- Task details -
Print, exactly as written, the line containing "Contact (914, 23)" and every line after it, ending with the final line of the data below.

○ ○ ○ ○ ○ ○ ○

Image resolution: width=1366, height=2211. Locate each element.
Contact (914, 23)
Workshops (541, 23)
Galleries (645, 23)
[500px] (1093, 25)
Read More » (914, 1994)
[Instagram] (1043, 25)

○ ○ ○ ○ ○ ○ ○

- Answer box -
Contact (914, 23)
Workshops (541, 23)
Galleries (645, 23)
[500px] (1093, 25)
Read More » (914, 1994)
[Instagram] (1043, 25)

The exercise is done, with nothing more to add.